What solution was acceptable by the auditors?
5
I would assume the auditors would prefer that developers log in as themselves and not as some “pair” which has a shared password. The risk should be obvious–a developer adds some malicious code as “PairA” and puts someone else’s initials in the comment (or doesn’t comment it at all). How do you trace back to the malicious developer?
I’d recommend that whoever is driving first (in a session) log in with his own ID, and the pair continue to put both of their initials in the comments–that way, the code remains traceable back to an actual developer.
2
I would keep the accounts as they are, typically only one person is driving, and even if the other person uses the machine (unofficially) the person logged in should still be aware of what is happening on their machine.
Checkins would still need comments to show who the pair was however.
2
Instead of creating separate accounts so that work is not locked to a possibly absent user, use your version control system.
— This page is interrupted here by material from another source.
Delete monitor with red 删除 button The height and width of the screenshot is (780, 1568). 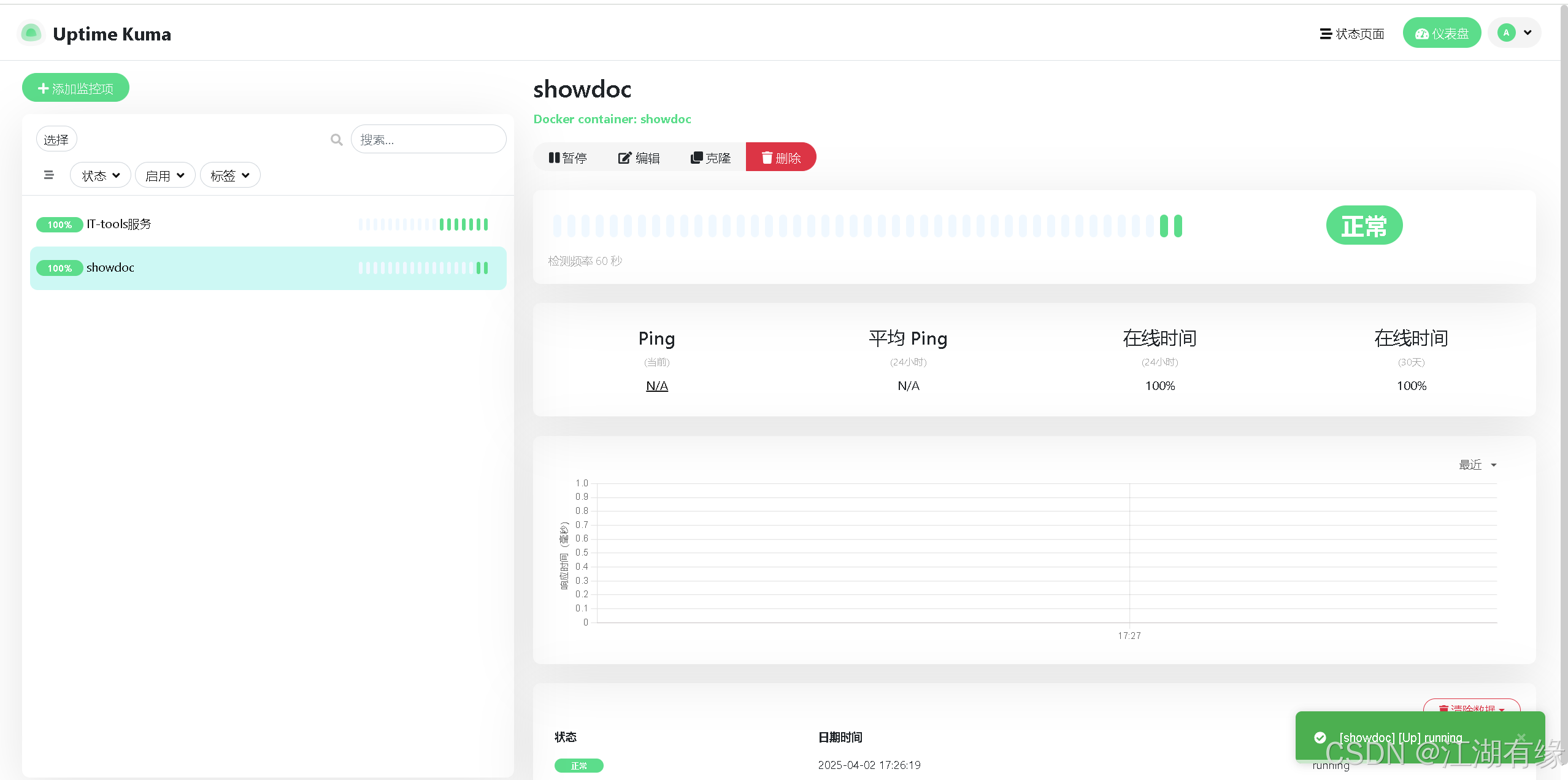tap(781, 158)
When a pair starts working, create a task branch. Commit code to the task branch whenever the tests pass. When the task is complete, merge back and close the task branch.
Up until now this has worked fine for us, but my company is currently
going through a ISO 27001 audit
ISO 27001 or not, your current system only works because you’re a small company where there’s a high degree of communication and mutual trust. That sort of thing doesn’t scale up very well, so you’d probably have to consider other options at some point in the future anyway.
Creating a separate account for every possible pair seems even less practical: you’d need 90 accounts for a group of 10 developers, and each of those 10 developers would have to know 9 different login/password combinations.
The only practical solution is to use individual accounts, as others have suggested, and track the identity of the second person in the pair some other way (comment in your version control commit, field in the issue tracking system, etc.).
For Pete’s sake, let the driving member of the pair take credit/responsability for the push/commit. Next time the other member will drive. The “driver” will not do anything he doesn’t agree upon whith the co-pilot.
Programming is a colaborative effort. No programming deed is 100% individual. There’s no need to be fastidious wanting to reflect that a given push/commit was done by Tom and Harry and not just Tom. The benefits of pair programming are worth overlooking that nuance.
The auditor is right, “pool” accounts should be avoided.